The balanced equation for the reaction.

PbCl2( s ) <=> Pb^2+(aq) + 2Cl^−(aq)

Step 2:

Data obtained from the question:

Mass of PbCl2 = 0.2393 g

Volume = 50mL

concentration of Pb^2+, [Pb^2+] = 0.0159 M

Concentration of Cl^-, [Cl^-] = 0.0318 M

Equilibrium constant, Kc =?

Step 3:

Determination of the number of mole PbCl2.
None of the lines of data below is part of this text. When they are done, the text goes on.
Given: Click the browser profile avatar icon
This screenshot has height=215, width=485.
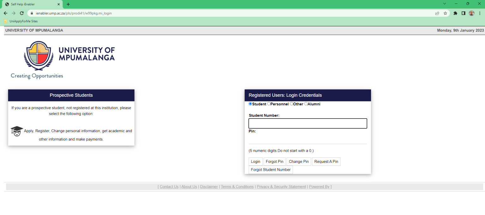Looking at the screenshot, I should click(x=471, y=13).
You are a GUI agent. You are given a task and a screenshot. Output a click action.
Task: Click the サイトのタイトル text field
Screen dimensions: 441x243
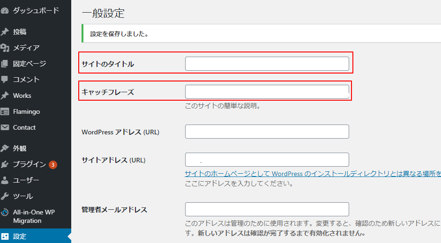(267, 64)
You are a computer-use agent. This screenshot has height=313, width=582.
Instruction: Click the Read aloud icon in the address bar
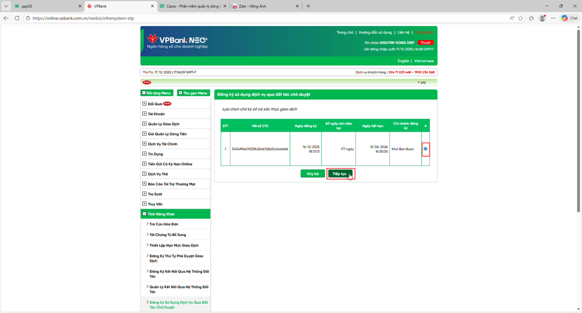click(512, 18)
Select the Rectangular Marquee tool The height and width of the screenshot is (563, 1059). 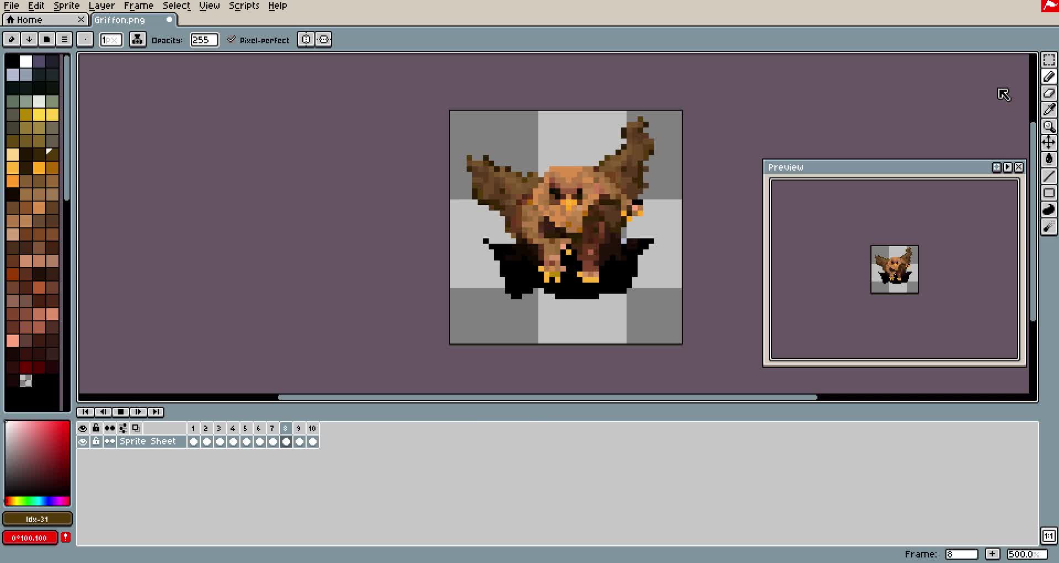point(1050,61)
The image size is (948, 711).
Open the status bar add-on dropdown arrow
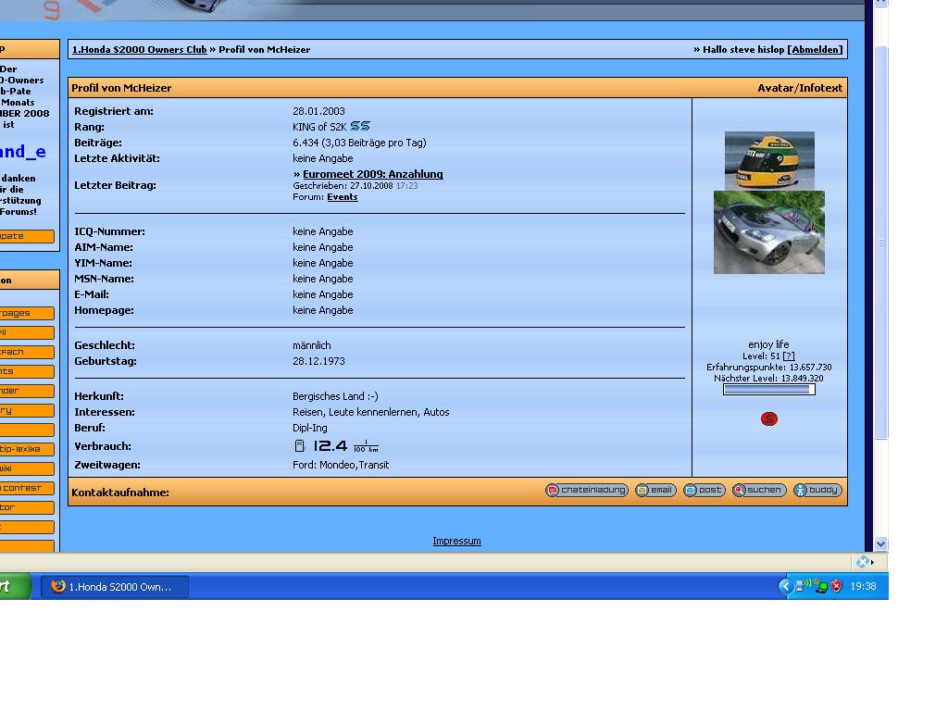(x=871, y=562)
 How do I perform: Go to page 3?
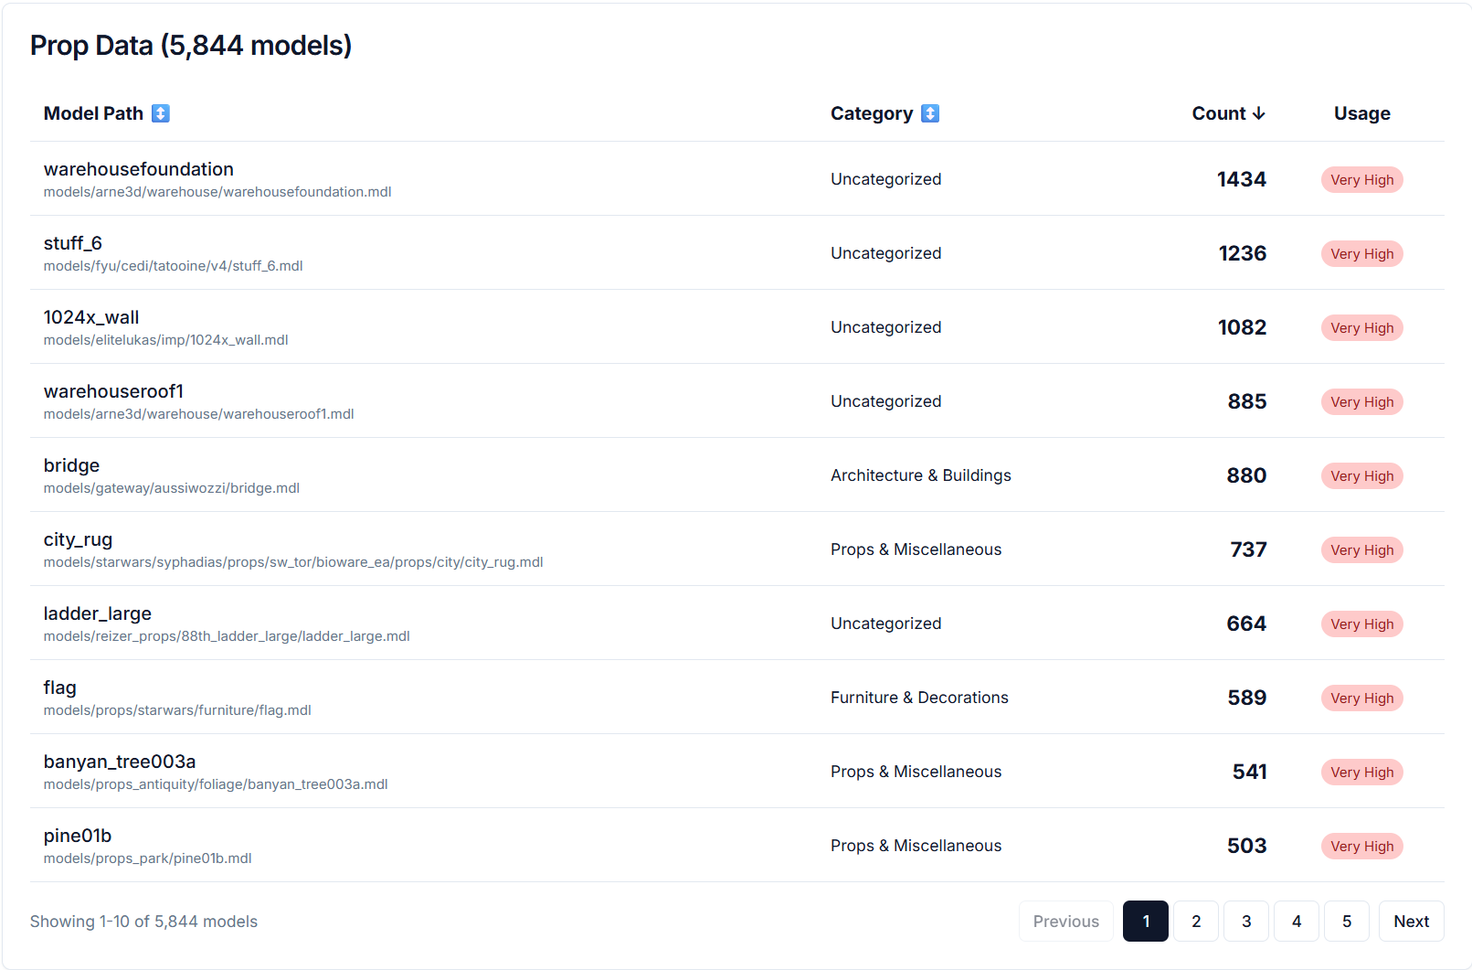1245,921
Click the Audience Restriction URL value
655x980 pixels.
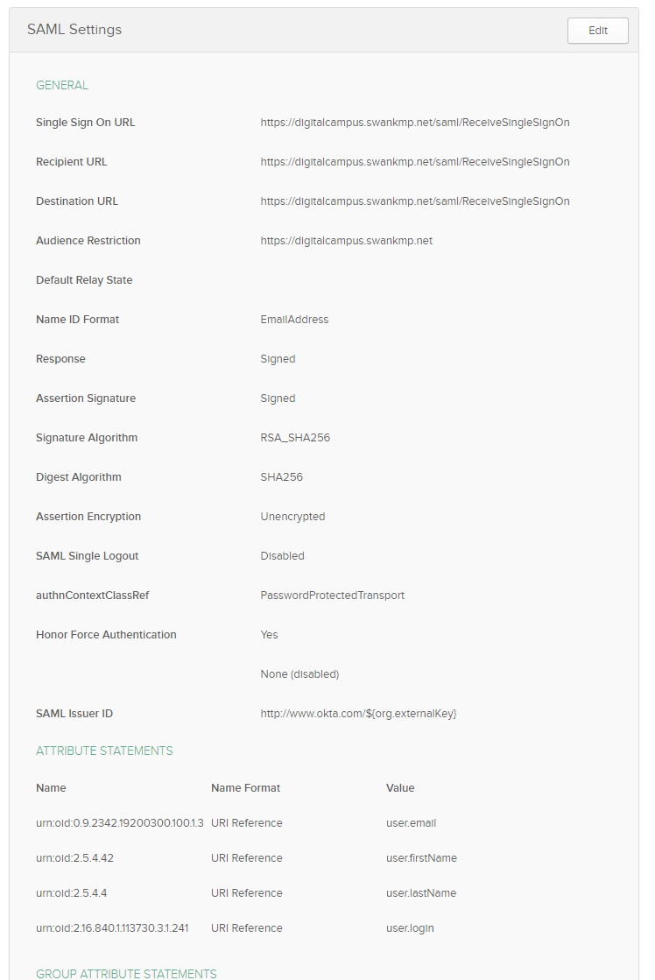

The number of mole of PbCl2 can be obtained as follow:

Molar Mass of PbCl2 = 207 + (35.5x2) = 278g/mol

Mass of PbCl2 = 0.2393 g

Number of mole =Mass /Molar Mass

Number of mole of PbCl2 = 0.2393/278 = 8.61x10^-4 mole

Step 4:

Determination of Molarity of PbCl2.

At this stage we shall obtain the molarity of PbCl2. This is shown below:

Mole of PbCl2 = 8.61x10^-4 mole

Volume = 50mL = 50/1000 = 0.05L

Molarity of PbCl2 =?

Molarity = mole /Volume

Molarity of PbCl2 = 8.61x10^-4/0.05

Molarity of PbCl2 = 0.01722 M

Step 5:

Determination of the equilibrium constant Kc.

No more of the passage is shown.